• Problem statement
In the records below, find the line with "Viewport: 525px width, 331px height.", then retype it and every following line exactly, stopping after the line with "Where should I". Leave the pictures out.

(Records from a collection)
————

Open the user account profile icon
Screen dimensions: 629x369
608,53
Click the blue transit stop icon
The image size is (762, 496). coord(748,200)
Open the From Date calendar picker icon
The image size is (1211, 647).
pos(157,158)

————

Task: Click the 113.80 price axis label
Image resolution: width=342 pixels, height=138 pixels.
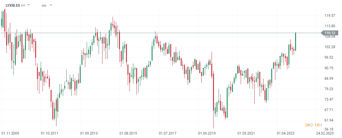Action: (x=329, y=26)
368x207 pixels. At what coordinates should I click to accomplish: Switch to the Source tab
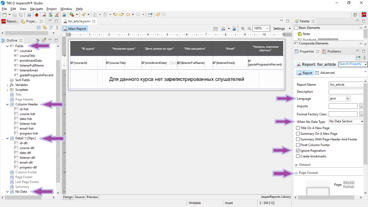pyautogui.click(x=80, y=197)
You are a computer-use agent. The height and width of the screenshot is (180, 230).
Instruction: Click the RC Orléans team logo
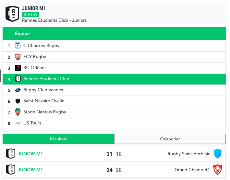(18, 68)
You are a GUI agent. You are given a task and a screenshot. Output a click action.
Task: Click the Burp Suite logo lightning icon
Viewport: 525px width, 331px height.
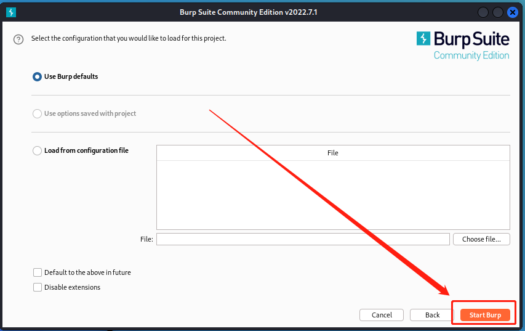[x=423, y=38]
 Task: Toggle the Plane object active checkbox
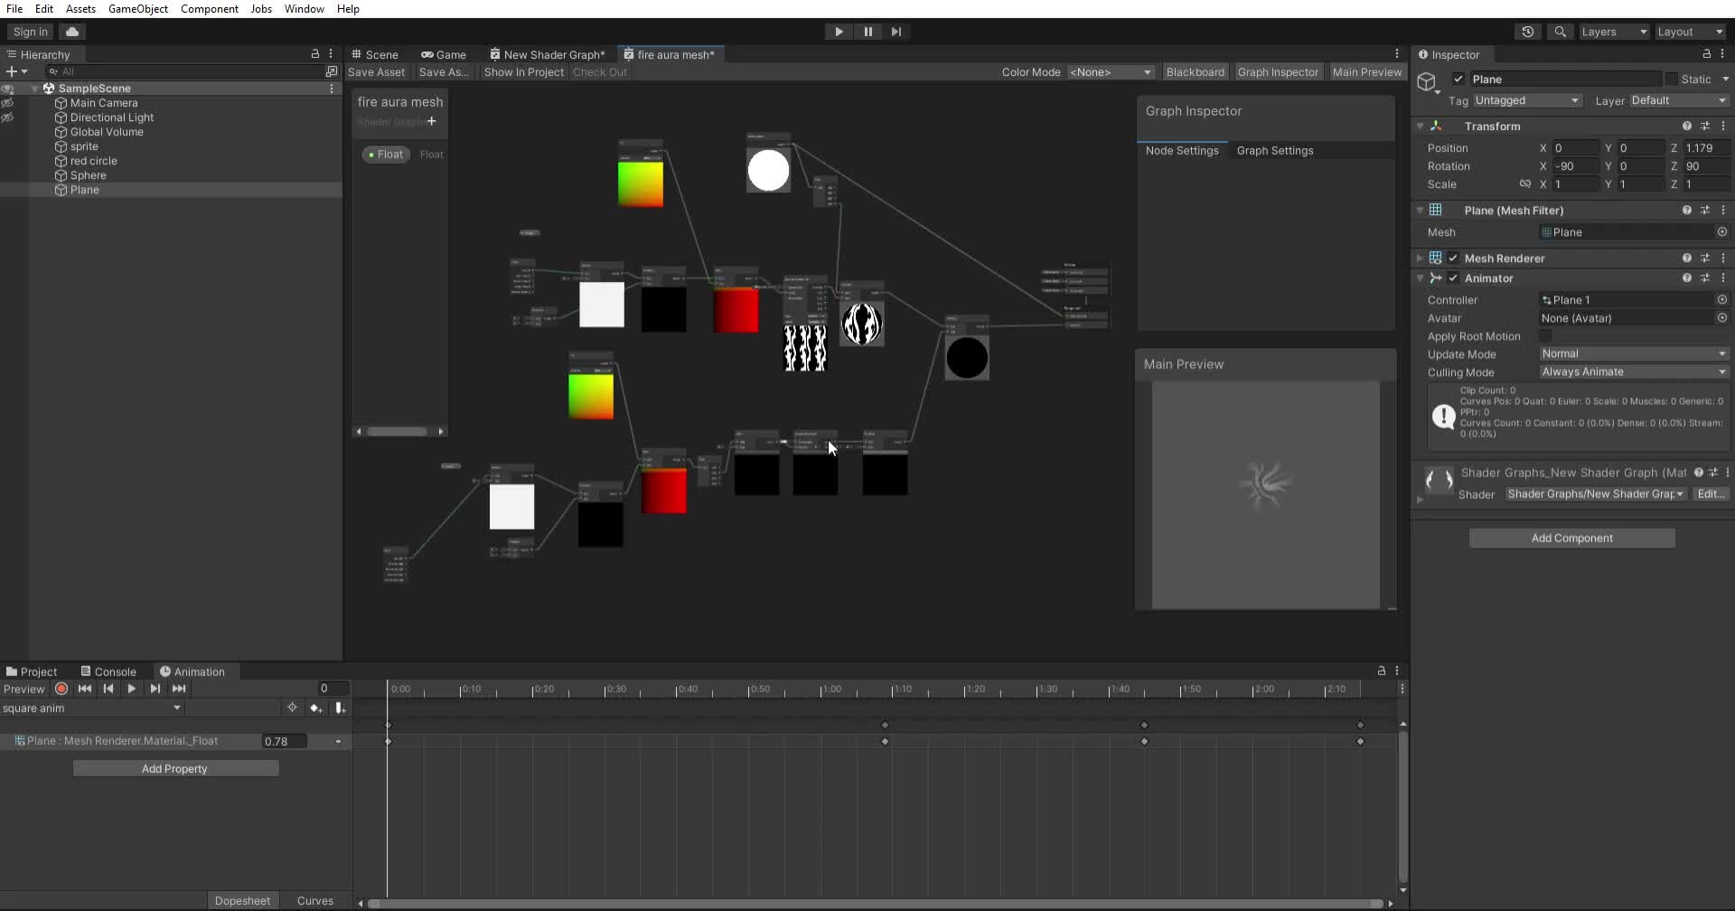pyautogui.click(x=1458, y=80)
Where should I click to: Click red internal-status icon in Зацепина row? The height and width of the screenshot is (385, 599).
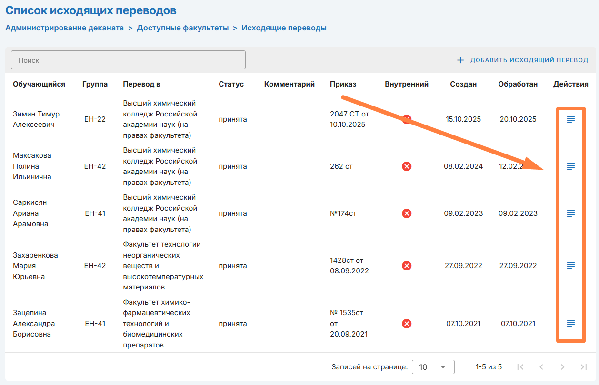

————

• Solution
Viewport: 525px width, 331px height.
[x=423, y=38]
 Task: Toggle the Plane object active checkbox
pyautogui.click(x=1458, y=80)
Where should I click to: Click red internal-status icon in Зацепина row? The height and width of the screenshot is (385, 599).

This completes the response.